Baca berita dengan sedikit iklan, klik di sini
Desa Tenganan Pegringsingan di Karangasem, Bali, dipercaya penduduk setempat sebagai anugerah Dewa Indra. Sekali waktu setelah menang perang, Dewa Indra bermaksud mempersembahkan kurban sembelihan. Pilihannya jatuh pada seekor kuda bernama Onceswara—yang kabur sebelum disembelih. Sepasukan prajurit dikirim untuk mengejarnya. Di Karangasem, Onceswara ditemukan dalam ujud bangkai. Dewa Indra tetap berkenan pada kerja keras pasukan itu—dan menghadiahkan mereka lahan. Luasnya? Sejauh-jauh bau bangkai tercium. Para prajurit pun memotong bangkai Onceswara dan berlari ke segala arah agar area berbau lebih meluas.

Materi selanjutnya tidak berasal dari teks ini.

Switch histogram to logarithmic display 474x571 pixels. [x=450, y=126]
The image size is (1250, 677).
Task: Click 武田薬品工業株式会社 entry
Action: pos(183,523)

Bentuk-bentuk bangunan di desa ini segera melontarkan kita ke masa silam—lengkap dengan jejak para prajurit. Bangunan yang lurus memanjang dari utara ke selatan diseragamkan untuk memenuhi fungsi ritual-sosial. Pemisahnya adalah awangan atau jalan utama dan dua rurung (gang). "Pola bangunannya seperti ini karena kami keturunan prajurit," kata sesepuh desa, I Mangku Widia, 63 tahun. Maksudnya, rapi dan lurus mirip barak tentara. Kayu, ijuk, dan daun kelapa menjadi materi utama setiap rumah.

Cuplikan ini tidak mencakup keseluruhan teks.